En días pasados, en el Programa de TV Pública, Fanático (18-19 horas), tuve la suerte de ver la entrevista a Julián Mora, fundador de “Goles con Valores”. Entidad social con fines nobles y  loables: premiar al mejor jugador de un  partido de fútbol de la categoría “A” del campeonato nacional, no precisamente por su rendimiento técnico o su eficacia como jugador, sino por el comportamiento en la cancha: juego limpio no violento, respeto a las normas establecidas, a sus compañeros de equipo, sus contrincantes, los árbitros, el público, a sí mismo… Y, en un acto simbólico, después del cotejo, indiferente si su equipo ganó, empató o perdió, entregarle al elegido el reconocimiento: una Tarjeta Blanca a través de un niño a niña de las divisiones inferiores de futbol… En base al veredicto de un Tribunal Ciudadano apolítico idóneo.

Algo, al parecer sencillo pero con enorme proyección formativa ética y moral, no sólo para los deportistas del fútbol o del deporte en general, sino para todo el Sistema Deportivo Nacional  (financiadores, dirigentes,  técnicos, familiares de jugadores, medios  de comunicación, hinchas, aficionados…) y, a través de él,  para el resto de profesionales y sociedad.  Porque el fútbol, como ningún otro deporte masivo, es el que tiene más adeptos en el mundo de hoy (de ahí que Havelage, el ex presidente brasileño de la FIFA (1974-1998),  sostuvo, en un momento de egolatrismo fatuo  pero no exento de verdad,  que era más poderoso que el Papa – Havelage globalizó el futbol- , confundiendo seguidores del futbol con creyentes católicos).   

Iniciativas como la de Julián Mora y su importante grupo de apoyo no sólo deben felicitarse sino asimilarse y seguir su ejemplo.

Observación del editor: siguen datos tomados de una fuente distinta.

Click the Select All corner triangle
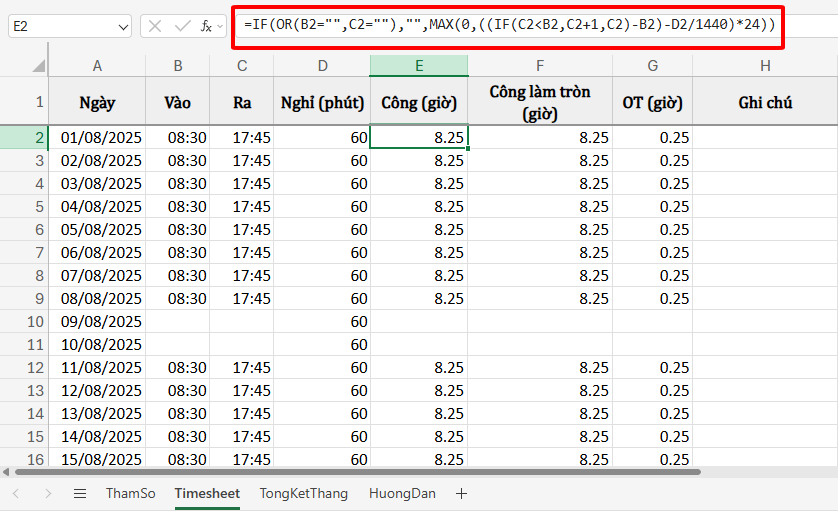 [x=37, y=66]
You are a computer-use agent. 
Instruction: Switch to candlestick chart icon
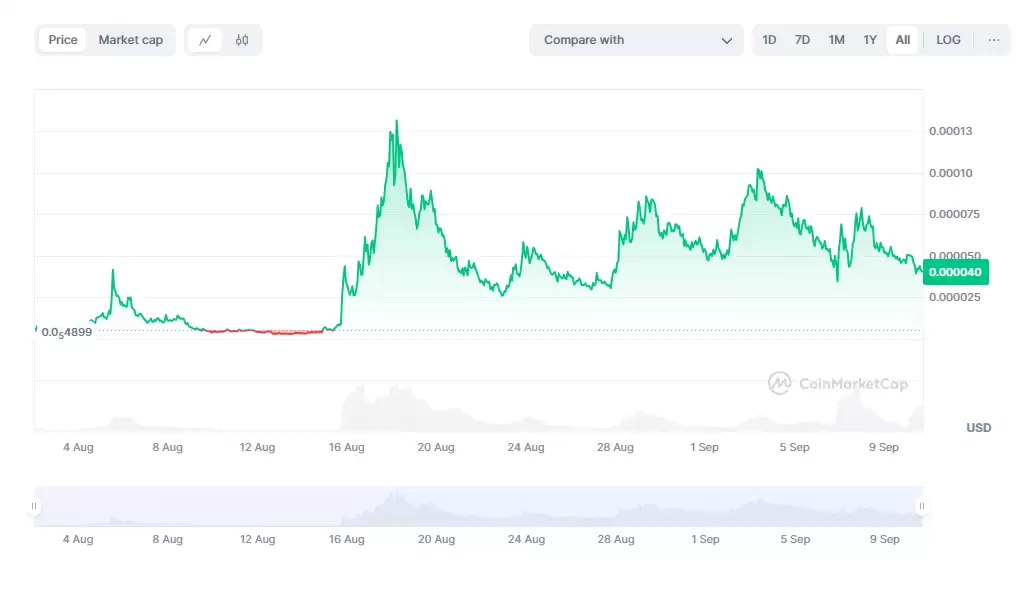pyautogui.click(x=242, y=40)
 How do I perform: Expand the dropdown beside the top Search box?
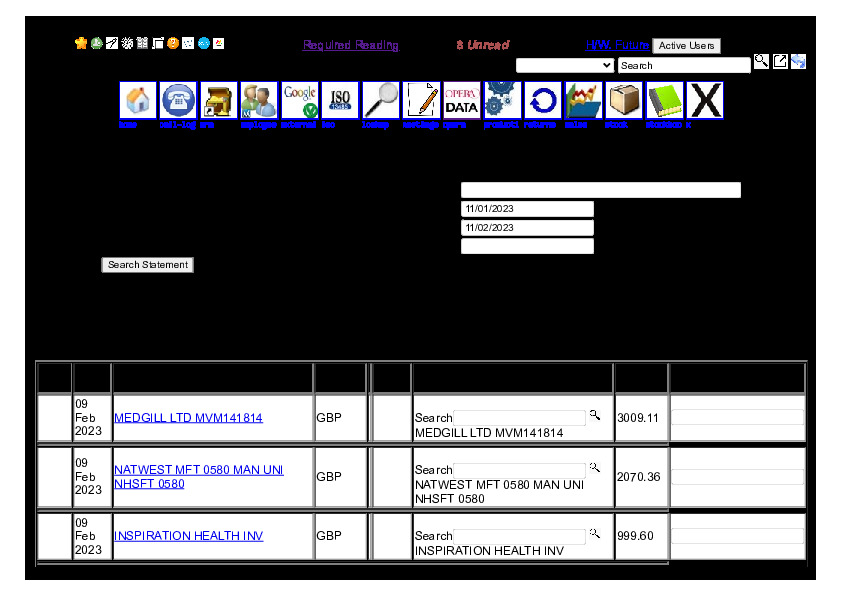[x=565, y=65]
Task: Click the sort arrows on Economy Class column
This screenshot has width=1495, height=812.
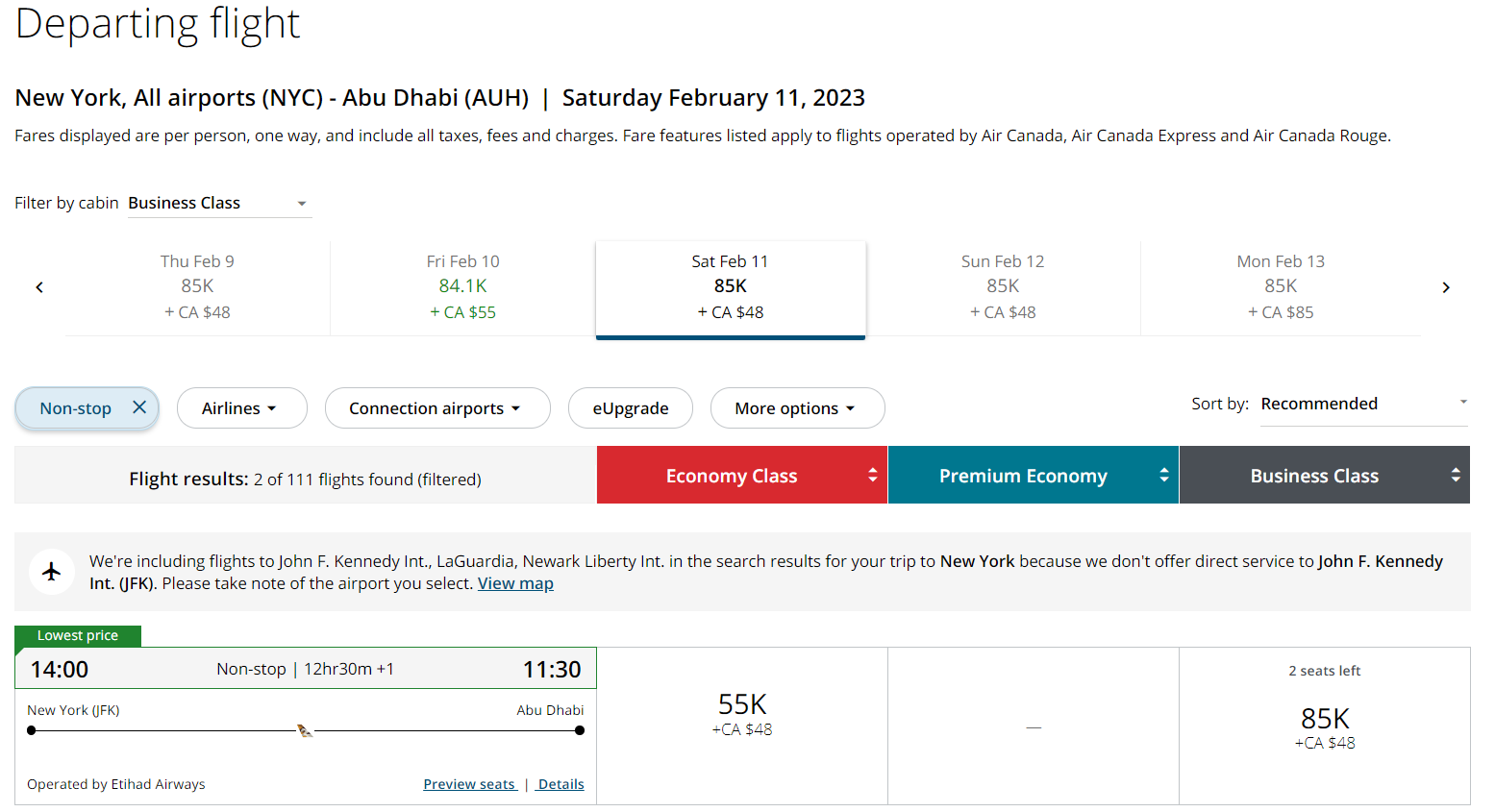Action: tap(873, 475)
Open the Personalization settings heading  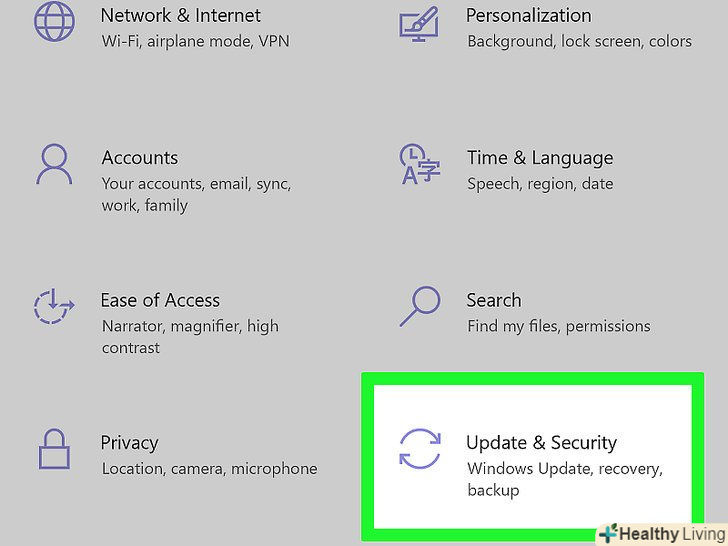(528, 16)
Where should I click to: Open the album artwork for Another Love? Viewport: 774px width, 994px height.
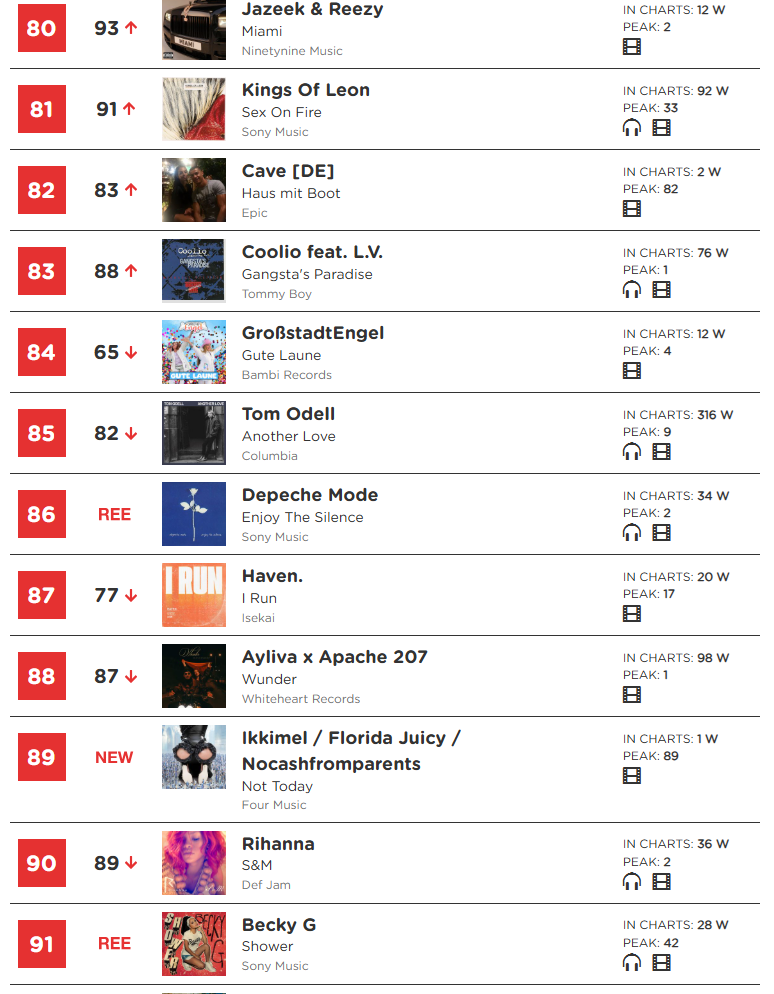(193, 432)
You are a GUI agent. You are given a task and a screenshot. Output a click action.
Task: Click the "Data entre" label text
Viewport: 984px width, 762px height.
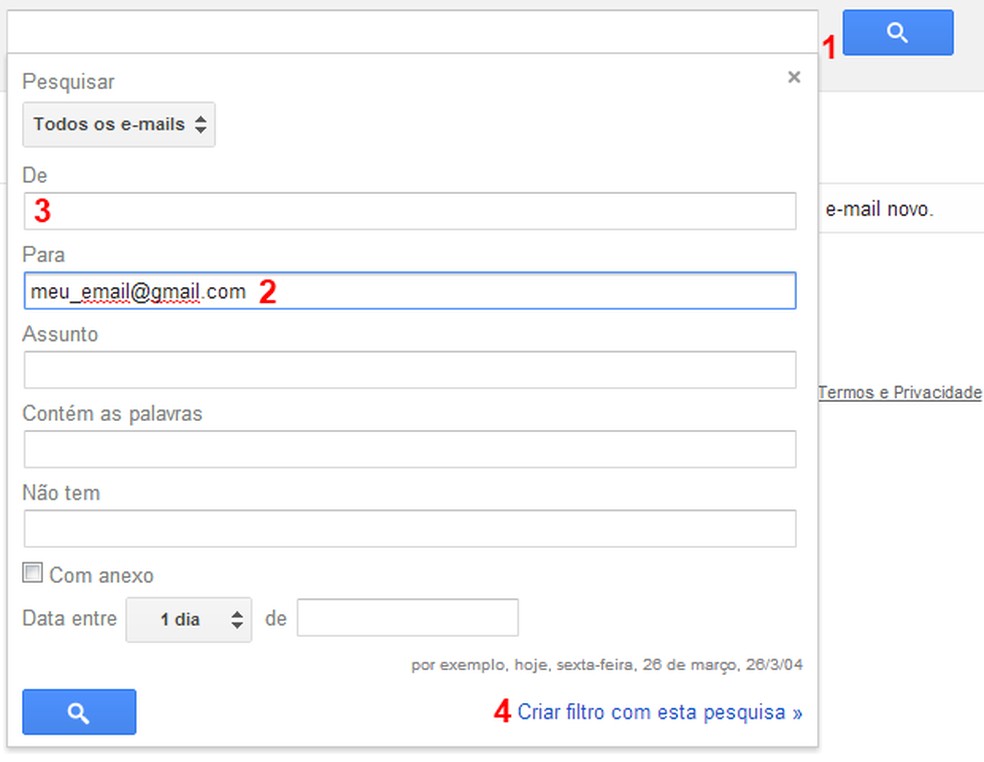pos(69,619)
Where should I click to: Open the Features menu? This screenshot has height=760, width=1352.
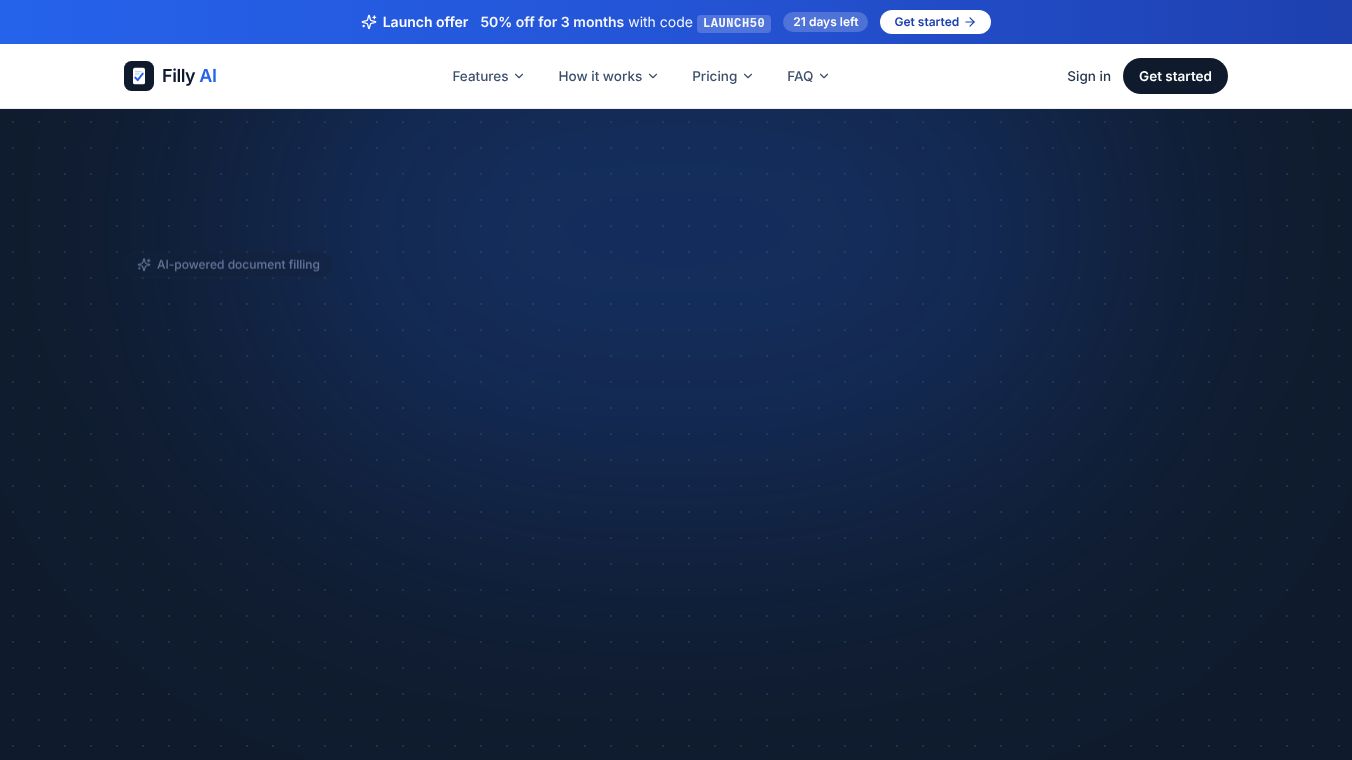[x=488, y=76]
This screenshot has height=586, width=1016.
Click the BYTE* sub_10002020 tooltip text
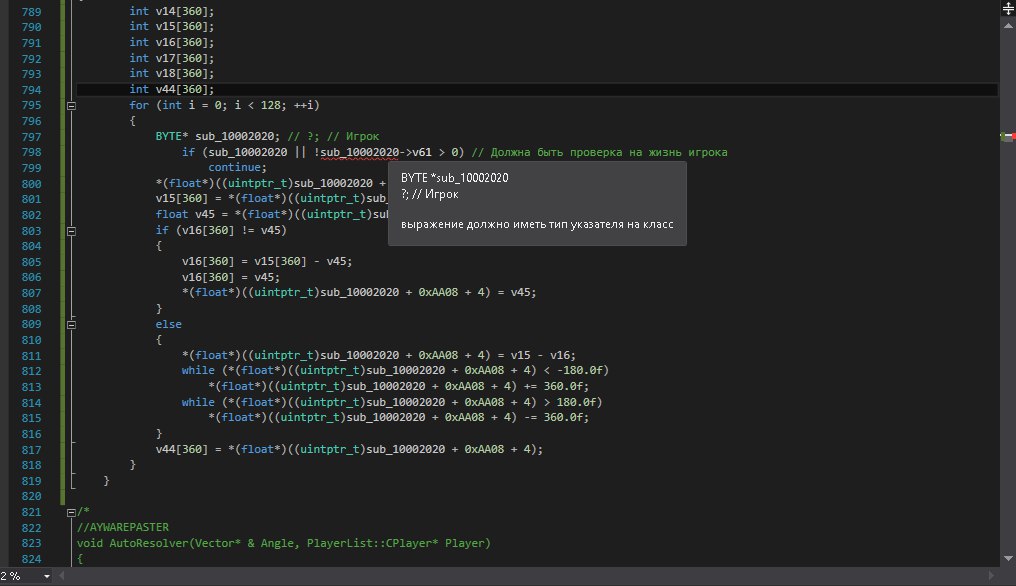point(455,177)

Replicarse más allá de Quito o Guayaquil y no sólo en los equipos más importantes de fútbol sino en, ojalá, en todas las divisiones inferiores y en otros deportes. De manera que, empezando por el fútbol y el deporte en general como actividad sana, cubra poco a poco otras actividades y otras instituciones… hasta llegar a las que más necesitan cambiar (justicia, seguridad y aduana)  sin descuidar, desde luego, las entidades e instituciones por excelencia formativas, como son las educativas en general.

En este orden de ideas o sugerencias, me gustaría, por ejemplo, que la simbólica Tarjeta Blanca del fútbol, debidamente orientada y adaptada a cada caso, se entregara a los mejores educadores de escuelas, colegios y universidades, y a los mejores servidores públicos de los GAD y de otras dependencias públicas y privadas, pero empezando por la cabeza (el liderazgo nacional): el círculo cercano al poder ejecutivo y todo el poder legislativo y judicial, que es desde donde emana el ejemplo.

A lo mejor esta sugerencia pueden parecer utópica (desde luego no es fácil de alcanzar, por estar sujeta a un proceso impulsado por voluntad política honrada y firme). Pero constituye una idea nueva inspirada en la magnífica iniciativa de Julián Mora: premiar el buen comportamiento de las personas y, de paso, iniciar un proceso efectivo de mitigación de la violencia en todas las canchas del país. Es un importante cambio de esquema: en vez de castigar a pocos delincuentes, escudo protector de los grandes corruptos impunes, frecuente, irrisoria y cínicamente destinados a recibir los reconocimientos en una sociedad sin valores como la nuestra, empezar a premiar a quienes realmente lo merecen y guían nuestra conducta.